▶ **Tasks to carry out**:
1. Copy out the passage on neoliberalism and multicultural citizenship below, between "Of course, enhancing" and "socially liberal multiculturalism.", inclusive.
2. In the passage on neoliberalism and multicultural citizenship below, render this sentence in Spanish: "It is crucial to emphasize that indigenous politics is not driven by neoliberal motivations."

▶ **Text excerpt**:
↓
Of course, enhancing one's status as a democratic citizen requires that
there be sites for the exercise of political agency. And here we return to
my earlier point about the significance of pre-existing settlements
establishing forms of multicultural citizenship prior to the introduction
of neoliberalism. I said earlier that in the case of Francophone minorities
in Canada and Maori in New Zealand, these constitutionalized settlements
protected social liberal multiculturalism from neoliberal erosion. But in
fact, where those constitutional protections existed, neoliberal reforms
may actually empower minorities to make fuller use of their multicultural
citizenship. Neoliberal reforms helped these groups to more fully enact the
rights that first emerged from socially liberal multiculturalism.

According to Macdonald and Muldoon, for example, neoliberalism "did not
always work against attempts by indigenous people to obtain greater control
over their lives. Provided there was an effective treaty or underlying
commitment to self-determination in place, the introduction of neo-liberal
systems of governance in New Zealand and Australia could create
opportunities for indigenous people to extend the scope of self-
determination" (Macdonald and Muldoon 2006: 221). The constitutional
commitment to Maori self-determination not only blocked certain neoliberal
reforms – for example, plans to privatize state property were blocked by
Maori claims that they had vested rights in that property – but also meant
that the Maori were in a position to take advantage of those reforms that
did take place. Prior to neoliberal reforms, Maori affairs (and the
delivery of public services to Maori) were monopolized by one
(paternalistic) department of government, but neoliberal reforms allowed
Maori organizations to contract with various government departments to
provide a wide range of services to Maori and indeed to non-Maori. The
techniques of neo-liberal New Public Management "released a myriad of
political possibilities that Maori seized with both hands", strengthening
their ability to shape the future of their communities.[20] Neoliberal
reforms also allowed Maori communities more direct access to global
markets, which in turn allowed them to "stand tall" in negotiating with the
state (ibid, 216, 212-13).

It is crucial to emphasize that indigenous politics is not driven by
neoliberal motivations. As Lucero puts it, "the rise of indigenous politics
is about nothing less than the finding of a democratic route toward
decolonization, and a decolonizing route toward democracy" (Lucero 2008:
ix). The point, rather, is that where these democratic and decolonizing
impulses have gained political recognition – where forms of multicultural
citizenship are in place – then indigenous people are capable of taking
advantage of neoliberal reforms to enhance their status as market actors,
and to use their enhanced status as market actors to further strengthen
their ethnic projects of indigenous self-determination. This is a theme
that recurs repeatedly, if sotto voce, in the literature on neoliberal
multiculturalism. The dominant motif in the literature is Hale's claim that
neoliberalism has reduced space for indigenous political projects to the
"safe" confines of the "permitted Indian". The contrapuntal theme is that
neoliberalism's promotion of market participation for indigenous peoples
has strengthened their capacity to pursue "a democratic route toward
decolonization". In at least some circumstances, "indigenous groups can nd
tools and resources in neo-liberal programs" (Fisher 2007: 11).
↑
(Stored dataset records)
↓
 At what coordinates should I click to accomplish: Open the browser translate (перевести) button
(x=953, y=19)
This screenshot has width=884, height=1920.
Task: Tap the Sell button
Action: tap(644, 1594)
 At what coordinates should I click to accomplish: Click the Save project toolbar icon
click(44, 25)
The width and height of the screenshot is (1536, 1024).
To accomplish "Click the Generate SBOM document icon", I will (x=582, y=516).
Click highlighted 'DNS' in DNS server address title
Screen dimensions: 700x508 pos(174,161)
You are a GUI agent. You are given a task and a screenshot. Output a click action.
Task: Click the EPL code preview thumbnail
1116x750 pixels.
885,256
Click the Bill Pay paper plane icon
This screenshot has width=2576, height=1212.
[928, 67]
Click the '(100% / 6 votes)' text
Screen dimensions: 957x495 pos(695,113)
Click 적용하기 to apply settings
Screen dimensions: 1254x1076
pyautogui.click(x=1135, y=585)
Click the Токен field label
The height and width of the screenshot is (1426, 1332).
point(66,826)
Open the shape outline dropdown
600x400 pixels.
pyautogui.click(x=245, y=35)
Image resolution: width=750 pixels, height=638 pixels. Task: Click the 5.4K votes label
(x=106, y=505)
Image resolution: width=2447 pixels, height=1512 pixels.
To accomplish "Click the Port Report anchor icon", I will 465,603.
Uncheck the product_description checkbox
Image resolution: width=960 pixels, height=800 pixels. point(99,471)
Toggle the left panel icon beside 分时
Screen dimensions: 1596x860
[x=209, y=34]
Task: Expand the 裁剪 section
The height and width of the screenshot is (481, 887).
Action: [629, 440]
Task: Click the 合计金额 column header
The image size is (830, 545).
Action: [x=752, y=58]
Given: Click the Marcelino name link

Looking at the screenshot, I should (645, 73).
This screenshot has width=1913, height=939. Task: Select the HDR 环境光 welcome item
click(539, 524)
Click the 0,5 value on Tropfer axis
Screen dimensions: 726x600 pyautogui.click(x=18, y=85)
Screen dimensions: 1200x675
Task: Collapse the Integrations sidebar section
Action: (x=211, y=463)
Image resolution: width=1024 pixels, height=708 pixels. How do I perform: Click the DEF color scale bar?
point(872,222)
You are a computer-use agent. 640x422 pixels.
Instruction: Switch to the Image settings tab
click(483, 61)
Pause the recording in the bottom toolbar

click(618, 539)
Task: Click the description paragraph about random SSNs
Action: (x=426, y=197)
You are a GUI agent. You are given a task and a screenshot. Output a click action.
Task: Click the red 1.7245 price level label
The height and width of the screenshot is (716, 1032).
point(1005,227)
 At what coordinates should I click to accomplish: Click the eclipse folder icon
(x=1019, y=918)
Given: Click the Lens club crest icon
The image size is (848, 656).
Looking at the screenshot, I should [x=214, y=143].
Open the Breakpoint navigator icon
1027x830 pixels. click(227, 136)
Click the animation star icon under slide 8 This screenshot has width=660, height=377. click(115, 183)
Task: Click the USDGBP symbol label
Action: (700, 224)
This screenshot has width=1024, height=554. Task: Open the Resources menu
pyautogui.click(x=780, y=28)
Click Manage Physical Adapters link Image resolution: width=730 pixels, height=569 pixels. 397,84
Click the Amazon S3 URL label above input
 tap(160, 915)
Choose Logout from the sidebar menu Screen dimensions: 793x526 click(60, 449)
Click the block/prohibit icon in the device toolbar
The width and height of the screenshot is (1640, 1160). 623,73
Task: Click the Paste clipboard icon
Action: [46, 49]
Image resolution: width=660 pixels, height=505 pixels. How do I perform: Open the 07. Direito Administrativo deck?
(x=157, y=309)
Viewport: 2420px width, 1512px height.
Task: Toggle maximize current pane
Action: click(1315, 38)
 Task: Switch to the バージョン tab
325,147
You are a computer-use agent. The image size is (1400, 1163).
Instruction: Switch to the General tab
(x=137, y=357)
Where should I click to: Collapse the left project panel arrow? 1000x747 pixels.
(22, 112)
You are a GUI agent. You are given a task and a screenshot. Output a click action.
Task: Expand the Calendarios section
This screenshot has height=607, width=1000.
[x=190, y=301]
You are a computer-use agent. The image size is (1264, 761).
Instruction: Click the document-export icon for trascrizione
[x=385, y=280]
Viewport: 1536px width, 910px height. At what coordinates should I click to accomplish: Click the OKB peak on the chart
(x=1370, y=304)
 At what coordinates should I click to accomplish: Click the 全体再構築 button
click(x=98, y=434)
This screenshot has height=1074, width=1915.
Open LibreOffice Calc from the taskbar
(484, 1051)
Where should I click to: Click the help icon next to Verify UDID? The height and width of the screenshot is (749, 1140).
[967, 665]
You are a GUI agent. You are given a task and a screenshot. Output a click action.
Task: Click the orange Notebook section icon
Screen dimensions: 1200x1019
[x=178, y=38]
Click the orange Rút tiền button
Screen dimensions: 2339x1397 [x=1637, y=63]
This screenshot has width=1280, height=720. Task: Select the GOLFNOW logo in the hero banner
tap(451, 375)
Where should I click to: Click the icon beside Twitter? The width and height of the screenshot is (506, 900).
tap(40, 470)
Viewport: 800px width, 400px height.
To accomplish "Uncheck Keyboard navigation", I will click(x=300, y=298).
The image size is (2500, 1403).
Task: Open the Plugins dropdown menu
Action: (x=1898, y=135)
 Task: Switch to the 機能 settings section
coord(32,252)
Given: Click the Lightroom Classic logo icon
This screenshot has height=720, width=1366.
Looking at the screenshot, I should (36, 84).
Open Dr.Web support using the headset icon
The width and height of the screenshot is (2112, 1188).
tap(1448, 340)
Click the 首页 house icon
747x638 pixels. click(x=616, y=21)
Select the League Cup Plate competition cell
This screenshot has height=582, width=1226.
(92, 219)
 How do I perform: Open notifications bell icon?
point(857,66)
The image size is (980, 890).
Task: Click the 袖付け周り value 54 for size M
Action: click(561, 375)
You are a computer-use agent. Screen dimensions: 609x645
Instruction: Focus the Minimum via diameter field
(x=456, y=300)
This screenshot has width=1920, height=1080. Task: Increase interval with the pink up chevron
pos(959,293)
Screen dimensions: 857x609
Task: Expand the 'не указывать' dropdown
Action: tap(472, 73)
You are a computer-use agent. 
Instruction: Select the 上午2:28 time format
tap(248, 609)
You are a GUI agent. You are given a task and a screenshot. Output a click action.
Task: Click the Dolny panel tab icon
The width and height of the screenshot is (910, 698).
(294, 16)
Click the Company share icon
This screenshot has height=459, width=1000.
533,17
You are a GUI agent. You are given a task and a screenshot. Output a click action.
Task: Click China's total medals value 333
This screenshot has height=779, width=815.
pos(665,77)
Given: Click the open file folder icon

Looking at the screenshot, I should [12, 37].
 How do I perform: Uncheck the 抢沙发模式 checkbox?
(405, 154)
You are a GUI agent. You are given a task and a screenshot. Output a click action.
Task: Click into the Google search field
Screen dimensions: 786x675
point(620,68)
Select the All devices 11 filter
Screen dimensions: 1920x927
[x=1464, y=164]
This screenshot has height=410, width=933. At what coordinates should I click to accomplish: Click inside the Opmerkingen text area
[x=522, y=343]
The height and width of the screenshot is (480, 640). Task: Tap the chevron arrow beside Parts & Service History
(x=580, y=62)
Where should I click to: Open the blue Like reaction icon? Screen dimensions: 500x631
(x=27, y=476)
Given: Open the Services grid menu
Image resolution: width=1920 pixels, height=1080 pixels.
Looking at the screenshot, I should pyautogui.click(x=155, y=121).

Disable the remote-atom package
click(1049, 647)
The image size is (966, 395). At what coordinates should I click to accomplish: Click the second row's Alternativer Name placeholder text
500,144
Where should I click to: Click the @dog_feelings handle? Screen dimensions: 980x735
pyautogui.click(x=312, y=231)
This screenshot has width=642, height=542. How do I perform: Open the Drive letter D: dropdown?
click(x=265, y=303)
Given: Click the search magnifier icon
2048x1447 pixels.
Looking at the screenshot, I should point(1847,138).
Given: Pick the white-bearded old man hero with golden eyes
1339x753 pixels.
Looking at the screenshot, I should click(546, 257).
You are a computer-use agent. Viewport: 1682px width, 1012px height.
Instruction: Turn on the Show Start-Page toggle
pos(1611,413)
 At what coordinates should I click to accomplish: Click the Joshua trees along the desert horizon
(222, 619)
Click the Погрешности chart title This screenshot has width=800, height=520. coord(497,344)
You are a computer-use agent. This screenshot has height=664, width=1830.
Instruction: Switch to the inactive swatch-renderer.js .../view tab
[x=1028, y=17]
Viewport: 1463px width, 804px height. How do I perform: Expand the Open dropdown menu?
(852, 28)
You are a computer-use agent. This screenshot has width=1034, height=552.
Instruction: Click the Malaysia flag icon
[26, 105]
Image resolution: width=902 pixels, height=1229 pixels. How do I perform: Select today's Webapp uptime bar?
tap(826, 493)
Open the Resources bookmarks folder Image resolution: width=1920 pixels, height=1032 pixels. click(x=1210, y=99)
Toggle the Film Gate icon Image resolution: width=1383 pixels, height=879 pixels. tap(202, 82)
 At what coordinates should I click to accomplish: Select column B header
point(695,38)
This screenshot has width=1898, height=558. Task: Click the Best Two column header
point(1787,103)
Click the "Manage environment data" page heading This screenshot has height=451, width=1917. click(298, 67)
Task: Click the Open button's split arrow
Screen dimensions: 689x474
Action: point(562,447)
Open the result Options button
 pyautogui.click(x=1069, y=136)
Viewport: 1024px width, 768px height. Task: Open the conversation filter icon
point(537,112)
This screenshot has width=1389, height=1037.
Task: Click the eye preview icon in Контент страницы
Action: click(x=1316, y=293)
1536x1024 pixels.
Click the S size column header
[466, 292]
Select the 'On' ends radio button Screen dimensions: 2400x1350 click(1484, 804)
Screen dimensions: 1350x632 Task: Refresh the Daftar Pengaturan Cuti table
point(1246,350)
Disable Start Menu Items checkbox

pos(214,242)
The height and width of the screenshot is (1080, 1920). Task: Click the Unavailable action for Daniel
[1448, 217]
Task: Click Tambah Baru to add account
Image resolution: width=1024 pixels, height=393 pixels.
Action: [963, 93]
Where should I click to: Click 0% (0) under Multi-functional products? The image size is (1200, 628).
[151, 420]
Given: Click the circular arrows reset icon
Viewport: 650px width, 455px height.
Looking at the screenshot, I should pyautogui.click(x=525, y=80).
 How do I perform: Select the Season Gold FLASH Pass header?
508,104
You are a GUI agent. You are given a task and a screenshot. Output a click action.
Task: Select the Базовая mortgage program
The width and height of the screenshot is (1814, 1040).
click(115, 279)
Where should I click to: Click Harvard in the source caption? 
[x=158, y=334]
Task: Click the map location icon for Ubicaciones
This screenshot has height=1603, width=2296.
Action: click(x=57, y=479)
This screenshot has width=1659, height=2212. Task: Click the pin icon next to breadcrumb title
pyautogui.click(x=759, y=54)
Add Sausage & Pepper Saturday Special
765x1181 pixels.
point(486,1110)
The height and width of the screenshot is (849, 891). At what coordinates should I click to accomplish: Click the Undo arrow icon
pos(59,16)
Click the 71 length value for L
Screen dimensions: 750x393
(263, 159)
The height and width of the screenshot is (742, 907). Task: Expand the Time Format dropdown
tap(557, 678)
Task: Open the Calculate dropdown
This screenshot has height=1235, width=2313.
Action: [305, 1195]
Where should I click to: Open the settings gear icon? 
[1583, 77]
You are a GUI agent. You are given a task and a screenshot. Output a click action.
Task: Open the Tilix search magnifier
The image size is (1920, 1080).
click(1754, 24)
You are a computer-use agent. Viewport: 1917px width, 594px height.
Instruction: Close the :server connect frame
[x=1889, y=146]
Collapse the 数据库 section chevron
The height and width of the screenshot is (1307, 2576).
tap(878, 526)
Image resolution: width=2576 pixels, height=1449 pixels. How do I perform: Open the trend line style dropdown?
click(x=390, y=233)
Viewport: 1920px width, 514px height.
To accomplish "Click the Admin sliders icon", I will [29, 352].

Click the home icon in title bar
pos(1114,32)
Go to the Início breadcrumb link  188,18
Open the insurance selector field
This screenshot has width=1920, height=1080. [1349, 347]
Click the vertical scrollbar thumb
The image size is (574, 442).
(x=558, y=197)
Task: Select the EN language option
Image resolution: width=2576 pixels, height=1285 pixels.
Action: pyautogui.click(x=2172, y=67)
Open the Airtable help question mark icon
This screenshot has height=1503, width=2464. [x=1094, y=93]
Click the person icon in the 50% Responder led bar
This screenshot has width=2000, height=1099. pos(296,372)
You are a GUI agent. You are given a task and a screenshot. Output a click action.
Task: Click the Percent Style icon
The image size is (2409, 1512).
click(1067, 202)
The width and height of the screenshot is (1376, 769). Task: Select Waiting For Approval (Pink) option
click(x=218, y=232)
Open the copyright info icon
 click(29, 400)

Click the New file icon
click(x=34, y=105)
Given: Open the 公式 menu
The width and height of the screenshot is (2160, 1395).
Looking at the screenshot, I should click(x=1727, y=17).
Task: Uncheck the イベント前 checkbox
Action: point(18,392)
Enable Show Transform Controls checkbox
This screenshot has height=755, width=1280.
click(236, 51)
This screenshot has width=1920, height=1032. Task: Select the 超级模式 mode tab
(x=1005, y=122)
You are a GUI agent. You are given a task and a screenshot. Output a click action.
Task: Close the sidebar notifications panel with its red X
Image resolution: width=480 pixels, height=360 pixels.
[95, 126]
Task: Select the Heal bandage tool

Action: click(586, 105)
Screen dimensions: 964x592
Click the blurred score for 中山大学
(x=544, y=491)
↑
▶ **Expected outputs**:
1.
Of course, enhancing one's status as a democratic citizen requires that
there be sites for the exercise of political agency. And here we return to
my earlier point about the significance of pre-existing settlements
establishing forms of multicultural citizenship prior to the introduction
of neoliberalism. I said earlier that in the case of Francophone minorities
in Canada and Maori in New Zealand, these constitutionalized settlements
protected social liberal multiculturalism from neoliberal erosion. But in
fact, where those constitutional protections existed, neoliberal reforms
may actually empower minorities to make fuller use of their multicultural
citizenship. Neoliberal reforms helped these groups to more fully enact the
rights that first emerged from socially liberal multiculturalism.

2. Es fundamental subrayar que la política indígena no está impulsada por motivaciones neoliberales.